Real time Raman imaging to understand dissolution performance of amorphous solid dispersions
Tres, Francesco and Treacher, Kevin and Booth, Jonathan and Hughes, Les P. and Wren, Stephen A.C. and Aylott, Jonathan W. and Burley, Jonathan C. (2014) Real time Raman imaging to understand dissolution performance of amorphous solid dispersions. Journal of Controlled Release, 188 . pp. 53-60. ISSN 1873-4995
We have employed for the first time Raman spectroscopic imaging along with multi-variate curve resolution (MCR) analysis to investigate in real time and in-situ the dissolution mechanisms that underpin amorphous solid dispersions, with data being collected directly from the dosage form itself. We have also employed a novel rotating disk dissolution rate (RDDR) methodology to track, through the use of high-performance liquid chromatography (HPLC), the dissolution trends of both drug and polymer simultaneously in multi-component systems. Two formulations of poorly water-soluble felodipine in a polymeric matrix of copovidone VA64 which have different drug loadings of 5% and 50% w/w were used as models with the aim of studying the effects of increasing the amount of active ingredient on the dissolution performance.
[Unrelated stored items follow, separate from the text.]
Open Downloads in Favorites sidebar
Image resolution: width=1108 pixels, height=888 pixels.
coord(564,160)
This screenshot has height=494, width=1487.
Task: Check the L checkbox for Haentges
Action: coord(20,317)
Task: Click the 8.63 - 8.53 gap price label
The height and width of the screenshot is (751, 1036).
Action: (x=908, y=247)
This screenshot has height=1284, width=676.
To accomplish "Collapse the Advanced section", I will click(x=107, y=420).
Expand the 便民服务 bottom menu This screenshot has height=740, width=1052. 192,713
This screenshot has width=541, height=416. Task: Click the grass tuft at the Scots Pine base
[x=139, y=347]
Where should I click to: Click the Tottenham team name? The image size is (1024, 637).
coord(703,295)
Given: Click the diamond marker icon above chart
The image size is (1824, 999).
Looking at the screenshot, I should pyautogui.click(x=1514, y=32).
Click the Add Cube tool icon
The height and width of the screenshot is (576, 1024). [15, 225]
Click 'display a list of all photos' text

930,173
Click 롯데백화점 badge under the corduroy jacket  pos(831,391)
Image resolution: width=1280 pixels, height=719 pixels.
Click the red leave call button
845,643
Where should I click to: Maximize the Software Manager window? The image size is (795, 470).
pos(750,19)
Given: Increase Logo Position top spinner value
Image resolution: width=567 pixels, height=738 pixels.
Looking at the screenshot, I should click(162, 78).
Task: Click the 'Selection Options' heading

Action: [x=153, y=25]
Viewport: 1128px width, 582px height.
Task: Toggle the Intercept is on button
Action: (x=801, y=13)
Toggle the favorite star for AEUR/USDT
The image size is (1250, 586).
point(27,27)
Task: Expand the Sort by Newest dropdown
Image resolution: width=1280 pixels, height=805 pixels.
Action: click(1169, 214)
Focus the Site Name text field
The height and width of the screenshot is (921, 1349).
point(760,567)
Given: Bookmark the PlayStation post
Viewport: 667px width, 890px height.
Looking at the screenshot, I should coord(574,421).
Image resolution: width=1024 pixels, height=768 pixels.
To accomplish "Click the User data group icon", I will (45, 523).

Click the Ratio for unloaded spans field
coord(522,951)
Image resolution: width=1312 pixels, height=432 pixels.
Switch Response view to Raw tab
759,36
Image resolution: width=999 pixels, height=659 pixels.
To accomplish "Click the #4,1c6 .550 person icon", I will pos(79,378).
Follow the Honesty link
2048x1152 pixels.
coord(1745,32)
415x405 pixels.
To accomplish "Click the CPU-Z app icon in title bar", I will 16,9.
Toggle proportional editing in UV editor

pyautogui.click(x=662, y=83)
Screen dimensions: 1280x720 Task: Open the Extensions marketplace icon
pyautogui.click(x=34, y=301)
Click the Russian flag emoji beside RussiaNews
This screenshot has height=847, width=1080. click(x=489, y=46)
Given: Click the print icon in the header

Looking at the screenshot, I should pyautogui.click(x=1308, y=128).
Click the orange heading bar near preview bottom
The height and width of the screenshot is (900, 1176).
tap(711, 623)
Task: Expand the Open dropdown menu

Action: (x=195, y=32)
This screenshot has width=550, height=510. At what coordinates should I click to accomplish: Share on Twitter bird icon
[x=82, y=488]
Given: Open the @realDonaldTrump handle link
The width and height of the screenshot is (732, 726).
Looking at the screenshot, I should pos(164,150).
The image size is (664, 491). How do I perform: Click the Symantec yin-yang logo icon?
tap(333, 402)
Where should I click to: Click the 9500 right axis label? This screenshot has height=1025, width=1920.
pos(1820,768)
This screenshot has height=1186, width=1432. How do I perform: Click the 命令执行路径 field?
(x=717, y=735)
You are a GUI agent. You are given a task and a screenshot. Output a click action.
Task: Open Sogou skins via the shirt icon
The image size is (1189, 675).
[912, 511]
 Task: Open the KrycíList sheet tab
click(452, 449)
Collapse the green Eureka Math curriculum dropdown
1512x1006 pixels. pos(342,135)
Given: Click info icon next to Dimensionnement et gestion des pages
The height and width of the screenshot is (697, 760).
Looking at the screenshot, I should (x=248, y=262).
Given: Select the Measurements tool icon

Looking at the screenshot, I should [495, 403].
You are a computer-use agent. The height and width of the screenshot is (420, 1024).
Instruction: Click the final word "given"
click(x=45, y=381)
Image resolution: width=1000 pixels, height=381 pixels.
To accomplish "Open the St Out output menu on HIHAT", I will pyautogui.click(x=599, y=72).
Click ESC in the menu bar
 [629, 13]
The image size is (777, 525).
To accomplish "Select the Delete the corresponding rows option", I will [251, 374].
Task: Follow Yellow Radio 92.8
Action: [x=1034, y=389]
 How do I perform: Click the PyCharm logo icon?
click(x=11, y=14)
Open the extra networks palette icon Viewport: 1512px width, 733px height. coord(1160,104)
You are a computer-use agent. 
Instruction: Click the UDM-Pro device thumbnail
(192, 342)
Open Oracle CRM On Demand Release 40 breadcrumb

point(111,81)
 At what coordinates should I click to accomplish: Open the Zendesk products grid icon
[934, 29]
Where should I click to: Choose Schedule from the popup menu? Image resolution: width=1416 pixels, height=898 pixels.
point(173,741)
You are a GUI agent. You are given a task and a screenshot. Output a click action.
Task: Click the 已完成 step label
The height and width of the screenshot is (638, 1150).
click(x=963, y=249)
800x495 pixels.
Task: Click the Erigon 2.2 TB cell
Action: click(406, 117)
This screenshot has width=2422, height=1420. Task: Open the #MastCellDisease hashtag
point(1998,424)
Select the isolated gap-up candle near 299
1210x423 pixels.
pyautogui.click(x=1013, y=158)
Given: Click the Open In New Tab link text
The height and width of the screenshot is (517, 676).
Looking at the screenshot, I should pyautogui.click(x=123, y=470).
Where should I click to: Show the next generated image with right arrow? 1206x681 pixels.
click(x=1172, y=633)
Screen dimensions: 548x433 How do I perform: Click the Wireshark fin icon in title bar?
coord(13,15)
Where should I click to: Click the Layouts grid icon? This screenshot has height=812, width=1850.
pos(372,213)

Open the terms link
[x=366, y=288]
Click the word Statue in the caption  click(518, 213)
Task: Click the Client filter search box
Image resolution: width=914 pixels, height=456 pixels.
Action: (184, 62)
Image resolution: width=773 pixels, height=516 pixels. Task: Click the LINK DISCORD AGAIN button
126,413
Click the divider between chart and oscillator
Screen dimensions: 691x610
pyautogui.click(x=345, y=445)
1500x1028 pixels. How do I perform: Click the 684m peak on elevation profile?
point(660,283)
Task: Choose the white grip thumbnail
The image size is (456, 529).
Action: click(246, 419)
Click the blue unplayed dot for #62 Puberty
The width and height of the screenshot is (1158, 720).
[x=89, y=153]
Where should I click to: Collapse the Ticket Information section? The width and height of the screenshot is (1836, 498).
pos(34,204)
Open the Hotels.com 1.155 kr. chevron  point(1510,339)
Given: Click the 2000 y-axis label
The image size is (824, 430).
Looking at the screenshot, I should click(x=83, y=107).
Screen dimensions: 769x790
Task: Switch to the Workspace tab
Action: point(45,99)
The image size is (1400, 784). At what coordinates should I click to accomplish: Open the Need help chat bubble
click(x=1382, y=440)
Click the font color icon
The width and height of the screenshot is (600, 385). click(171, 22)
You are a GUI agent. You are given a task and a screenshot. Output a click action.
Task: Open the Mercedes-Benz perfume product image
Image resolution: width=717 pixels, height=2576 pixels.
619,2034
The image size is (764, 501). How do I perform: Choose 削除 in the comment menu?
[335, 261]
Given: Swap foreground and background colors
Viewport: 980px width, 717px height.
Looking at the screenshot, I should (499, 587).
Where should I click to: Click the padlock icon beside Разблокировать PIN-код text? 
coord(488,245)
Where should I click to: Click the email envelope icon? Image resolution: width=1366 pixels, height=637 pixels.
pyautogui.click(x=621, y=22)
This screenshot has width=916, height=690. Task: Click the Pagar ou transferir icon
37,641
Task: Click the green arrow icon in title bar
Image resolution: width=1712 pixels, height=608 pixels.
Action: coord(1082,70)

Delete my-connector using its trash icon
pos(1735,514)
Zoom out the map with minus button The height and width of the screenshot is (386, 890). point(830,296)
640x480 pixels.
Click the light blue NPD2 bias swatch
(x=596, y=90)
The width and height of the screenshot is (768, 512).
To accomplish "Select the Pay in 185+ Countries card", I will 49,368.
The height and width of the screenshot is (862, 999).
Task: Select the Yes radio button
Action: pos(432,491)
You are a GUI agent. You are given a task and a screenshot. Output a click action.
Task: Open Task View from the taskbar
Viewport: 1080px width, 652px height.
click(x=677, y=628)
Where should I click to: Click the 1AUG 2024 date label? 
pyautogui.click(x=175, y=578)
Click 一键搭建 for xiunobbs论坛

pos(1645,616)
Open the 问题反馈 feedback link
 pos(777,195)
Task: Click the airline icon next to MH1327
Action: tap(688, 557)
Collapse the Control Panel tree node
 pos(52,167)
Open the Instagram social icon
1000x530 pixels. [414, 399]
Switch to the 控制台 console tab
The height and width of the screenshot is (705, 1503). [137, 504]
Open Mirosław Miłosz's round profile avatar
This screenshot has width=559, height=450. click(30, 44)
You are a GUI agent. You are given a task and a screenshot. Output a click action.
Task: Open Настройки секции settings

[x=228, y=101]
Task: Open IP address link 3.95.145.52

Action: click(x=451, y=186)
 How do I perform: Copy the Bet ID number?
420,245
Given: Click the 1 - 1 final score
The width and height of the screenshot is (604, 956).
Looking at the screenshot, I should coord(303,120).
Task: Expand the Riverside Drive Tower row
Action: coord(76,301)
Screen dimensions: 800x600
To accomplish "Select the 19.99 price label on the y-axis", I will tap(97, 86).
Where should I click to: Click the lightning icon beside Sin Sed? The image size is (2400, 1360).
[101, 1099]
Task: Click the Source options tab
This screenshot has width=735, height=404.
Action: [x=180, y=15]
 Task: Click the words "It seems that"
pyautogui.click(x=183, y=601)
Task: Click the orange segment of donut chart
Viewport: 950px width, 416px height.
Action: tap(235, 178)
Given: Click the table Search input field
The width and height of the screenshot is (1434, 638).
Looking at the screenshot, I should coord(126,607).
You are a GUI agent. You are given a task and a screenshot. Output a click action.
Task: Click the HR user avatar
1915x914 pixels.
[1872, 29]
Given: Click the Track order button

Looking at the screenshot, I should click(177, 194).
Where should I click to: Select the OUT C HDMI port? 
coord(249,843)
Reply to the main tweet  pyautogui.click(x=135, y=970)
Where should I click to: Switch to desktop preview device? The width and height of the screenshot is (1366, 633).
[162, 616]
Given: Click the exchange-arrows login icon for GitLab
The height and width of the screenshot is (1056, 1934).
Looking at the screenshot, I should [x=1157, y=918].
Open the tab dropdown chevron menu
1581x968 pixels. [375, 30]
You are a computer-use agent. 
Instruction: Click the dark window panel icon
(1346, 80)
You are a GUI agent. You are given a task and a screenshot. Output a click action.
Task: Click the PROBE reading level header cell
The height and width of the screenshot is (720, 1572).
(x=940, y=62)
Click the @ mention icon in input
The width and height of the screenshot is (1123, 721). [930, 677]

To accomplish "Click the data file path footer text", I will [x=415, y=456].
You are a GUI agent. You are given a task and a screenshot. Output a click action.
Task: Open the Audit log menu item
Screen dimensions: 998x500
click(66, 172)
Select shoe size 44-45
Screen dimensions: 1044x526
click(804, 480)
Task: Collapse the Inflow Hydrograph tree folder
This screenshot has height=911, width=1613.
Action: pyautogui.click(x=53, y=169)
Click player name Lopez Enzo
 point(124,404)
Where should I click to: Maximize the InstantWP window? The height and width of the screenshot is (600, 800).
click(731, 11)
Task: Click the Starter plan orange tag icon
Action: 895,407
It was found that felodipine and copovidone in the 5% dispersion dissolve with the same dissolution rate and that no Raman spectral changes accompanied the dissolution, indicating that the two components dissolve as single entity, whose behaviour is dominated by water-soluble copovidone. For the 50% drug-loaded dispersion, partial RDDR values of both felodipine and copovidone were found to be extremely low. MCR Raman maps along with classical Raman/X-ray powder diffraction (XRPD) characterisation revealed that after an initial loss of copovidone from the extrudate the drug re-crystallises, pointing to a release dynamics dependent on the low water solubility and high hydrophobicity of felodipine. Raman imaging revealed different rates of transition from amorphous to crystalline felodipine at different locations within the dosage form.